Wherever the string "Elevspel" appears in a line of the listing below, report that line.

━━━━━━━━

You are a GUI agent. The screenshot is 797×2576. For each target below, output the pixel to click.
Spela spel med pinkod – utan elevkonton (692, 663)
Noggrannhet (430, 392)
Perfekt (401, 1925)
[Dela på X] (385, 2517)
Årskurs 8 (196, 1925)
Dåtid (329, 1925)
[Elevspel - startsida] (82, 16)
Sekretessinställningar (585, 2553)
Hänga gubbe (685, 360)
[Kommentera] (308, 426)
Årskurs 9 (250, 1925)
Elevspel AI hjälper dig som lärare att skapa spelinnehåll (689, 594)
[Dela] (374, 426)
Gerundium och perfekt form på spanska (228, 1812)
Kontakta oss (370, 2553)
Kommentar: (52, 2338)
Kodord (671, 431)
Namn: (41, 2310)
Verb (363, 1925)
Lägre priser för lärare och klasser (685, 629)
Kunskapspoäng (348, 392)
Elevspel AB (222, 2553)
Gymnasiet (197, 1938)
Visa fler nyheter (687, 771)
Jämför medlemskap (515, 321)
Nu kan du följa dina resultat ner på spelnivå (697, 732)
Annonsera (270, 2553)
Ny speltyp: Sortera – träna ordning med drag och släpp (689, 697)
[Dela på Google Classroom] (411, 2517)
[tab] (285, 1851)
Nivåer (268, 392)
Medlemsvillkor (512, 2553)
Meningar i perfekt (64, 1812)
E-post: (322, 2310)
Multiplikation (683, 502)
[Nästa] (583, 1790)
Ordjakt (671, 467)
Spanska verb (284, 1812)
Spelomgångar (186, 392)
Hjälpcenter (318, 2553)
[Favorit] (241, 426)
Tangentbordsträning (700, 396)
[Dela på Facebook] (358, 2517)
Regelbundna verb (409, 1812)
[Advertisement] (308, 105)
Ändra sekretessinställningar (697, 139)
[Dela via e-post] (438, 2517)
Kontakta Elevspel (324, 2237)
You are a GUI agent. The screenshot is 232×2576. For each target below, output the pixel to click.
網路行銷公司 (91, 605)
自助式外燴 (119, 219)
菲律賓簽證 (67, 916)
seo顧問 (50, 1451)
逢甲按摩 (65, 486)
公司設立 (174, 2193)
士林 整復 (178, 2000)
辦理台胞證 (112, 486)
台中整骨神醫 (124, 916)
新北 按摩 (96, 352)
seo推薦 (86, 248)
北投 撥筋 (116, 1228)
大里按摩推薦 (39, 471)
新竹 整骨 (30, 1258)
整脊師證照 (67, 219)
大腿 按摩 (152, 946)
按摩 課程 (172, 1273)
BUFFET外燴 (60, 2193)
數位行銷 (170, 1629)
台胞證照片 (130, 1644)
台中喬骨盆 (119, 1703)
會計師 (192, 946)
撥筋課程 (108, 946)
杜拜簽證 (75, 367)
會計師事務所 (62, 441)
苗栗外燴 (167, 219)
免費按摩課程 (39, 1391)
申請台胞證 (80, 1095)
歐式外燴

━━━━━━━━

- Written solution:
[Elevspel - startsida] (82, 16)
Elevspel AI hjälper dig som lärare att skapa spelinnehåll (689, 594)
Elevspel AB (222, 2553)
Kontakta Elevspel (324, 2237)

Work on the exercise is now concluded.